Massive Windows Issues (Panda Antivirus)

by tnolen
/
Comment Closed

Note: These instructions are changing as we get more information. Please do not print these instructions for reference as they change often.  Also, there are many links on this page which cannot be clicked on a printed page.    Please read the entire page as some instructions have  superseded earlier posts.

March 11, 2015 – MANY of our customers are experiencing issues today on their workstations and servers.   Our working theory right now is that the problem is a combination of an update from Microsoft Update and a Panda Antivirus update which has caused Panda to think almost every file is a virus.  Files which are important to the functionality of Windows are being removed, causing issues.  Our phone system has also had some problems this morning due to the call volume we are receiving.  We are working to call everyone back and are working on a fix to the issue.  We will be posting updates here as soon as we have them.

If you do have access to a working computer, and need to contact us, emailing us at support@internetpro.net may be a better option than calling at this time.

Update: – We have tracked the issue down to Panda Antivirus only.  It is not a Microsoft Update.  It is an issue being experienced by all customers of Panda Cloud.  We are working to globally disable Panda for all of our customers which use it.

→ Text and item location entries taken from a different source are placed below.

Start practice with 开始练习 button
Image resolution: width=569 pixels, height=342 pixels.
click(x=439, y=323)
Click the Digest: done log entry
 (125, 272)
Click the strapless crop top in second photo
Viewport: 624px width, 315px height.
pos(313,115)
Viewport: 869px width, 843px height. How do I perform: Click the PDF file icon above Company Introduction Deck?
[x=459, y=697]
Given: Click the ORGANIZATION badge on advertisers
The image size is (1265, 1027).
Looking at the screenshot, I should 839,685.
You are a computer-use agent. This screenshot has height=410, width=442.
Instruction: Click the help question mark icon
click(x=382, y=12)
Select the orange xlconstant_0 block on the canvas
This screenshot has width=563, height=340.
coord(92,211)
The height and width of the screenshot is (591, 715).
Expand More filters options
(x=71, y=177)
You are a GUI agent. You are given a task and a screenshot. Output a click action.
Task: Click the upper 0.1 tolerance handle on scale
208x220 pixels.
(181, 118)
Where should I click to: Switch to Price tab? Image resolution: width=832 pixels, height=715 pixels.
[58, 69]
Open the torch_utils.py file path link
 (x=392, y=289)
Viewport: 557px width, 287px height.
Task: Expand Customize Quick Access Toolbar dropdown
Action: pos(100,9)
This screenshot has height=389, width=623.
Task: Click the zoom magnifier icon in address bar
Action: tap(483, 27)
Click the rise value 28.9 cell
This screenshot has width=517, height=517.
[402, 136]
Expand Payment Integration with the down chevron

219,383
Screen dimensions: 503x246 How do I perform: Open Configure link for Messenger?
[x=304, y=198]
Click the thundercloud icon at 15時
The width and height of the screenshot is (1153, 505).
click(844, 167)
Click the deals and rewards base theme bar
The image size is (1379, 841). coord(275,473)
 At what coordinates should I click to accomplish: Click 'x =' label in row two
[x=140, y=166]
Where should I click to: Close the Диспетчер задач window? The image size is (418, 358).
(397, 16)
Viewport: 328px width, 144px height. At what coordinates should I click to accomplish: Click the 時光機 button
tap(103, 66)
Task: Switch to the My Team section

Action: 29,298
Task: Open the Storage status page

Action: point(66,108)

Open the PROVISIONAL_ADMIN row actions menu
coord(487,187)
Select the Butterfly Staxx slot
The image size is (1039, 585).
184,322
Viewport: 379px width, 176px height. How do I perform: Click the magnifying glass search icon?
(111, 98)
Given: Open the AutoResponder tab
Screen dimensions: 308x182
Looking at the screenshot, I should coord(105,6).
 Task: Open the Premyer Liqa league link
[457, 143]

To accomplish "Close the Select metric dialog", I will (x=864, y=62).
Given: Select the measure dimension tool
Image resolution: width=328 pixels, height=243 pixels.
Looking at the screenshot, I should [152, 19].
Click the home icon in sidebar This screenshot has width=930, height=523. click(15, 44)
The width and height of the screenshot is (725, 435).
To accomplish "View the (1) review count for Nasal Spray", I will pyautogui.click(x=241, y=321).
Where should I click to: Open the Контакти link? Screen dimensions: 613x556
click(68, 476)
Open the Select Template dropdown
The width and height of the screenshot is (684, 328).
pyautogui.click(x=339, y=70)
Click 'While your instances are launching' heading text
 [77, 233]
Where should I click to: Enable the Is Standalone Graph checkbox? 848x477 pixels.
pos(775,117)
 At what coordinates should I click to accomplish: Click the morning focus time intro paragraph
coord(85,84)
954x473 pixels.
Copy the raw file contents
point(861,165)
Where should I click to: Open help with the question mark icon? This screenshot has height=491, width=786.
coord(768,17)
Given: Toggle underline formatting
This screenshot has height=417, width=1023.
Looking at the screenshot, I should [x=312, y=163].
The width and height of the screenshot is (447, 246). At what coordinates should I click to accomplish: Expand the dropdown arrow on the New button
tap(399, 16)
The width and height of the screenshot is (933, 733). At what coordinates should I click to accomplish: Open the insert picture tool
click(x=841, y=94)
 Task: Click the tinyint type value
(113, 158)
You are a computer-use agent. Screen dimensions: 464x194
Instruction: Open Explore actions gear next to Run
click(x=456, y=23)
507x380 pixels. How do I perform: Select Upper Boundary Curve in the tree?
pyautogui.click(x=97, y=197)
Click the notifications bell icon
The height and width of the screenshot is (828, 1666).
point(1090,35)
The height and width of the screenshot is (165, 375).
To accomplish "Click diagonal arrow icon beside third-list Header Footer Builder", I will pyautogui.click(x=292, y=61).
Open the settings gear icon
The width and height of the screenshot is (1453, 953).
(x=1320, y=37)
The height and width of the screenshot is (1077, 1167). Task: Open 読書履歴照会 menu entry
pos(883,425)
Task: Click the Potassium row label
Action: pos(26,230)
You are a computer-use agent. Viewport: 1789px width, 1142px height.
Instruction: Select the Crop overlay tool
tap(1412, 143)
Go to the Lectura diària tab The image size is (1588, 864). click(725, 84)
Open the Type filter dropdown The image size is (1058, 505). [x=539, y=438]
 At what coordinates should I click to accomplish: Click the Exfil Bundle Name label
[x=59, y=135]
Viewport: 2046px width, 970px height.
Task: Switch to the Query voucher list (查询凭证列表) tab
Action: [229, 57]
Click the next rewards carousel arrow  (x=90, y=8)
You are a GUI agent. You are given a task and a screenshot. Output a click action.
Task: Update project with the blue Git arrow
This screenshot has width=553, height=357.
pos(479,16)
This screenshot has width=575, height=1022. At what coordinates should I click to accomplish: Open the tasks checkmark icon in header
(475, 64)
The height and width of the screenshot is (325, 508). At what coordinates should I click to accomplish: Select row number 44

Update 2: – We are being asked a lot of questions about what to do.  Unfortunately, we do not have much information.  Here is our advice so far:

  • If you have a computer which has been off since yesterday, DO NOT TURN IT ON.
  • Rebooting the computer will NOT fix the issue and most likely will cause more issues.
  • We do not know if shutting the computers is the correct move.  The computer may be further damaged by the boot up process when it is turned back on.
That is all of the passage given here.